Roger Scruton

Universities’ war against truth

  • From Spectator Life

Young people today are very reluctant to assume that anything is certain, and this reluctance is revealed in their language. In any matter where there might be disagreement, they will put a question mark at the end of the sentence. And to reinforce the posture of neutrality they will insert words that function as disclaimers, among which the favourite is ‘like’. You might be adamant that the Earth is spherical, but they will suggest instead that the Earth is, ‘like, spherical?’

Whence came this ubiquitous hesitation? As I understand the matter, it has much to do with the new ideology of non-discrimination. Modern education aims to be ‘inclusive’, and that means not sounding too certain about anything in case you make people who don’t share your beliefs feel uncomfortable. Indeed, even calling them ‘beliefs’ is slightly suspect. The correct word is ‘opinions’. If you try to express your certainties in a classroom today you are apt to be looked at askance, not because you are wrong, but because of the strangeness of being certain about anything and the even greater strangeness of wanting to impart your certainties to others. The person with certainties is the excluder, the one who disrespects the right we all have to form our own ‘opinions’ about what matters.
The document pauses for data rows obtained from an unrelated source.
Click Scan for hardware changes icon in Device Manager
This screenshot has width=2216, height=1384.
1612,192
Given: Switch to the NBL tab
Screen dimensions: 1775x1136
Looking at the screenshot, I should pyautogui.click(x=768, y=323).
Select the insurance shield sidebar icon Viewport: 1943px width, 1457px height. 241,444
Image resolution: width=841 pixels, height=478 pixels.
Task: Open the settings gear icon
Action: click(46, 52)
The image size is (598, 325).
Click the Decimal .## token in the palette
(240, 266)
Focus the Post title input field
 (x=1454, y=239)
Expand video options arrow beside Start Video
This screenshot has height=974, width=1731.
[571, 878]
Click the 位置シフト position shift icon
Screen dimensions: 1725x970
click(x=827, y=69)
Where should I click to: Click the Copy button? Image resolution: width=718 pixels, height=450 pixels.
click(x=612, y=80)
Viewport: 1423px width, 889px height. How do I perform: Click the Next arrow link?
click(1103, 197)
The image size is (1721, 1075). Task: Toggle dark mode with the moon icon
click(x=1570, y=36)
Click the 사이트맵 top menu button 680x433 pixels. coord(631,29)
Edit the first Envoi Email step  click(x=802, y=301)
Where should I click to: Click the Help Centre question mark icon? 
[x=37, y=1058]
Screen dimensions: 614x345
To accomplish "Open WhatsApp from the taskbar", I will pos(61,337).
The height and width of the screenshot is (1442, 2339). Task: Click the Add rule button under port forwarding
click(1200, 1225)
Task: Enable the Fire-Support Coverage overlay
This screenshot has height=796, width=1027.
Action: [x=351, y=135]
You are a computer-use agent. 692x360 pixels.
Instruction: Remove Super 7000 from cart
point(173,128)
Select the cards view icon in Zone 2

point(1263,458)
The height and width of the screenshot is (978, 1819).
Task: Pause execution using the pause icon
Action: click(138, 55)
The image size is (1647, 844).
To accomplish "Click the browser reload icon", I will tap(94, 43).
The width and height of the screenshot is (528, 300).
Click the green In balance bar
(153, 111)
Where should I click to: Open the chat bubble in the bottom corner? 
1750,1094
However, as soon as inclusiveness itself is questioned, freedom is cast aside. Students seem to be as prepared as they ever were to demand that ‘no platform’ be given to people who speak or think in the wrong way. Speaking or thinking in the wrong way does not mean disagreeing with the beliefs of the students — for they have no beliefs. It means thinking as though there really is something to think — as though there really is a truth that we are trying to reach, and that it is right, having reached it, to speak with certainty.